Infinitely less. I would never even get started with the project without the LLM. I don't know Python syntax well enough. I dislike the language, especially the indentation based logic, especially with my visual impairment now, but I hated it before that happened. Maybe I could learn "Python with braces" some day. But not regular Python. In any case, the only reason I used it is because so many APIs are readily available through Python libraries. It also would take me forever to RTFM.
Truly, I have written a ton of code I never could have dreamed of doing without the help of LLM. I'm not saying iterating over and over is fun. But the result speaks for itself.

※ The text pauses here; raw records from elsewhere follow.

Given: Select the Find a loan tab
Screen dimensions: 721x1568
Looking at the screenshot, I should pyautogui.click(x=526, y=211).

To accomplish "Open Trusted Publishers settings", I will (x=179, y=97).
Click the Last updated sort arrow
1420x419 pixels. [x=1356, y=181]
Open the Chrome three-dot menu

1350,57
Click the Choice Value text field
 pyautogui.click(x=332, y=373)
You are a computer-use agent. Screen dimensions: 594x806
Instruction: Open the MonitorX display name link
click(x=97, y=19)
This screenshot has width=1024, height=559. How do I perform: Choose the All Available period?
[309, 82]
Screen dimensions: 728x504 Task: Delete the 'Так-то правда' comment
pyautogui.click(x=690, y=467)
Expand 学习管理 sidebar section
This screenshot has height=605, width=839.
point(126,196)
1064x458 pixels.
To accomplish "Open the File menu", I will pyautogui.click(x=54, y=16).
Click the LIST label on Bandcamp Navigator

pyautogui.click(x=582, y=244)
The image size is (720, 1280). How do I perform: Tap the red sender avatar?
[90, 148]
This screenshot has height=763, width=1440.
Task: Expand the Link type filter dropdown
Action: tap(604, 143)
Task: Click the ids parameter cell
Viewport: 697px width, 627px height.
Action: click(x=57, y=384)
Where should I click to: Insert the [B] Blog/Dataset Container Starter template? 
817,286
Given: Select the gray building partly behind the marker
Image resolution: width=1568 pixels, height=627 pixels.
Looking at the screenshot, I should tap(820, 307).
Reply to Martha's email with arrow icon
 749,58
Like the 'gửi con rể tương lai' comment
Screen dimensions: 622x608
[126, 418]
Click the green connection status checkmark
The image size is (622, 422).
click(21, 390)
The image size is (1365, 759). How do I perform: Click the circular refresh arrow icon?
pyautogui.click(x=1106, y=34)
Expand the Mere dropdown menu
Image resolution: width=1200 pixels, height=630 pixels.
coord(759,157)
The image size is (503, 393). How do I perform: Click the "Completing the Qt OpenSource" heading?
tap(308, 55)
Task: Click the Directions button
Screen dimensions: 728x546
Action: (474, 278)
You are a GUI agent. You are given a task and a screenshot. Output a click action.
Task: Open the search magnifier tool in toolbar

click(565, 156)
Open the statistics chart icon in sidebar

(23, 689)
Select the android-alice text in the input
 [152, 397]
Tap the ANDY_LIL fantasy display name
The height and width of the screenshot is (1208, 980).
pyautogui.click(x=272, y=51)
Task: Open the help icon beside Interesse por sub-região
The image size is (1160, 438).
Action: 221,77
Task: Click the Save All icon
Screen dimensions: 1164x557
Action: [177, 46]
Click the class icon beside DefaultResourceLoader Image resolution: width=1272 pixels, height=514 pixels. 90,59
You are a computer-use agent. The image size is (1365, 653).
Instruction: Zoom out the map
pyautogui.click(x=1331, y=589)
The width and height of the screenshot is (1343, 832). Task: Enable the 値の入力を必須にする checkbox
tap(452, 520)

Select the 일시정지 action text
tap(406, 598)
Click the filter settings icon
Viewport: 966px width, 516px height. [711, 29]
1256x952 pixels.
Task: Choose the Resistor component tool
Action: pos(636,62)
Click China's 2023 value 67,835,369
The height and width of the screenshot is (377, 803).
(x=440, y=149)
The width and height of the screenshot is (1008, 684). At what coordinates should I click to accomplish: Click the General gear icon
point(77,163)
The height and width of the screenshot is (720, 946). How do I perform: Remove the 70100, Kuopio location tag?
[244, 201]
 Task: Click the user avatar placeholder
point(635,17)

That said, it's all been fairly custom personal projects, such as code to manage my very large home network with 350 IP devices, integration between pfSense and Unifi APs, command-line tools to migrate data between the too, operate on clients in bulk, in a way that the vendor web GUIs just can never do. When I polish it, I will put it on Github, as I think these tools may also be useful to others. Many other home users and small businesses combine the use of pfSense router and Unifi Wifi APs. I will not work on any features to support equipment I don't use, such as Unifi gateways, Unifi management switches, etc. And I will not offer support. But with open-source, maybe someone else can fork it if they need to.
The one I did last night with PowerShell monitors the Windows NIC traffic in real-time. And if it's above a set threshold, keeps my power hungry desktop PC from automatically going to sleep. This is so that my LAN backups can complete, the encrypted snapshots can upload to Google drive, etc, as these programs lack useful power management. Helps with traffic from my Torrents VM too ;) The PS script uses native Windows APIs to monitor the NIC stats, and keep the machine from sleeping. This is done through inline C# code making Win32 API calls.
The thing is, I don't know any PowerShell. I also don't know any C#. My main languages are C99, C++98, x86 / x64 assembly. But I was able to get all that stuff to work in languages basically foreign to me, due to excellent testing and debugging skills. The LLM certainly made tons of mistakes, like copying the wrong constants from the Win32 SDK and hardcoding them into the C# in PowerShell. That caused not only the machine to stay awake with network activity, but also the 3 power hungry monitors. All because a 0 was supposed to be 1. The LLM could never find that bug. But it was obvious to me when I read the code that copying & hard-coding stuff from an SDK was very error-prone, and I found the bug pretty much right away once I read it. It all comes from the fact that constants cannot be exported from the SDK. There is just no proper binding mechanism to do so ! No IDL, include file equivalents, etc. Only external API calls and structure definitions. But not constants. And wrong constants obviously produce bugs.
My next step was to ask the LLM which languages do have useful Win32 bindings, besides C, C++ and C#. The answer was Rust. So, I explored converting the working .ps1 script to .rs . So far, I still haven't succeeded in getting it to work, and I spent much more time on that than writing the original Powershell and getting it to work. Rust seems to be a major pain point for LLMs, so far.
I say LLMs, because I used both Gemini and ChatGPT to work on this, alternating between the 2 when I ran into query limits with one or the other. I would have switched to Github copilot if I hit both of their limits. Those are the only 3 LLMs I have tried for coding, so far. I know there are others. I will probably try them some day.
Anyway, the LLMs are extremely useful to me to implement these personal projects. Since I stopped working for a living, for various reasons, mainly COVID WFH changes I could not handle, psych issues, and vision issues, I have written a lot of code - but none collaboratively. Most of it will never become public, but some will. I have a hard time imagining how one would use the LLMs in a more collaborative context. The public ones are not going to respect a company's language style guide. They are going to swallow the code, train on it, and leak it to others, which is a big no-no for most commercial entities. Companies need to be be running their own private LLMs and train their local codebases. They would also need training on public internet data to be useful. That's probably what big tech is already doing. Small tech could likely not afford to. In any case, I don't think I will ever work for somebody else again. But the LLMs really do help get prototype some small stuff very quickly. They still hallucinate a very large % of the time, in coding or non-coding contexts. But the non-hallucinating output remains very useful.